横浜FCとはルヴァンカップを含めて今シーズン4度目の対戦だった。お互いの手の内を理解した中での一戦だったが、ヴィッセル神戸にとっては少し想定外の部分もあった。横浜FCがこれまで以上に引いて守ってきたのである。得意のカウンター攻撃をうまく発動できない中、23分には古巣戦の井上潮音に先制点を許してしまう。早く同点に追いつきたい神戸は、28分に武藤がドリブルから低弾道の鋭いシュートを放つが相手GKの好セーブに阻まれる。40分には佐々木大樹のクロスを大迫勇也が頭で合わせたがボールは惜しくもバーに弾かれてしまう。0-1で折り返した後半の65分にはカウンターから山下諒也に追加点を許し、最終的に神戸は1点を奪うことができず0-2で敗れた。試合後、神戸のファン・サポーターからブーイングが起こった。


今シーズン、リーグ戦では1度も連敗はしていない。引き分けの後もしっかり勝点3を拾ってきた。だが、今回の横浜FC戦は川崎フロンターレに引き分けた直後の敗戦である。首位から陥落したわけではなかったが、初のJ1制覇への危機感を募らせたのかもしれない。

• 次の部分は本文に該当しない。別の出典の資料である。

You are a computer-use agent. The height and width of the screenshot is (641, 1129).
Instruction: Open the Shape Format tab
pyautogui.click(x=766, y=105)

この日の公開練習後、囲み取材に応じた佐々木大樹は横浜FC戦のブーイングについて聞かれ、「(神戸への)基準が高まっているのかなと感じます。個人的には良いことだと思います」と答えた。

もちろん、ブーイングされたからではないが、この日の公開練習はいつもの“休み明け”とは違う緊張感が感じられた。ファン・サポーター以上に、選手やスタッフには危機感がある証拠かもしれない。